Back in the days of Jesus, if someone was going to give a big party, preparations needed to be made a very long time in advance. Invitations could not just be photocopied and mailed, or even emailed; no, they had to be hand written, and taken personally to each person’s home. Enough time had to be given for the invitees to respond so that a count of the guests could be made and refreshments prepared. Once one responded that they were coming, often the host would send out servants or family to collect the guests when the preparations were made and the festivities were to begin. This is the setting for the parable in today’s Gospel.

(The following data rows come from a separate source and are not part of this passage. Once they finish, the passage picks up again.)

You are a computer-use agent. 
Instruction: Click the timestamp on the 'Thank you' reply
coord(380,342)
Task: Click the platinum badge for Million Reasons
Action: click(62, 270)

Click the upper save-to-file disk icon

Everyone has been invited to the feast, and – this is the important part – they have all accepted the invitation. They have said they will come, but when the preparations have been made and they are called to the feast, they all have excuses about why they cannot come. And notice the kinds of things that are keeping them from the feast. One has bought land, another purchased a flock of oxen, another has been married. I am guessing that none of these things came up at the last minute. Plans have to be made for purchasing land, oxen, and certainly for getting married. So one wonders if they ever had any intention of coming to the feast in the first place.

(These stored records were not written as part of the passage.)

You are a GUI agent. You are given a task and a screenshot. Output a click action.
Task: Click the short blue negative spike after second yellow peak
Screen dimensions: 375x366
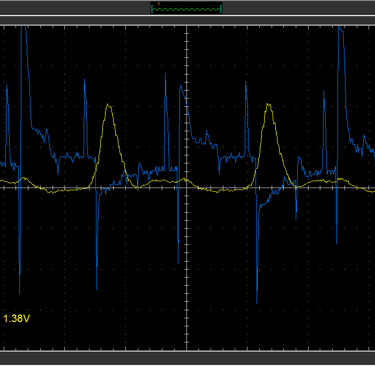point(296,218)
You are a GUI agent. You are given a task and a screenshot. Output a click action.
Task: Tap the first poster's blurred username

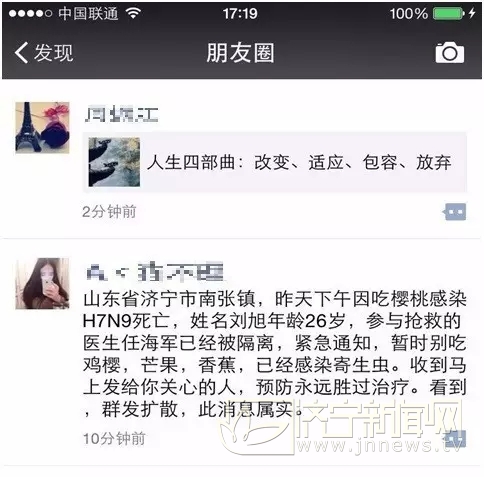[121, 114]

The parable was addressed, of course, to the Jews. They were the chosen people and had been invited to the feast from the creation of the world, for heaven’s sake! Yet, now that Jesus is here, and the feast is ready, they have all kinds of excuses as to why they cannot come. Jesus is not the kind of Messiah they expected. So, they won’t be coming to the Kingdom.

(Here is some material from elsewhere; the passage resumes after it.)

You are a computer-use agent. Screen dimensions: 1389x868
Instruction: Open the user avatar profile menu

What about us? We have certainly been invited, from the moment of our baptism. When the feast is prepared and we are called to come to the heavenly banquet, how will we respond? Will we find some excuse as to why we cannot come right now, or will we joyfully make haste to our Lord? God forbid that we should hear the ominous and deadly words that the host speaks at the end of today’s parable: “I tell you, none of those who were invited will taste my dinner.”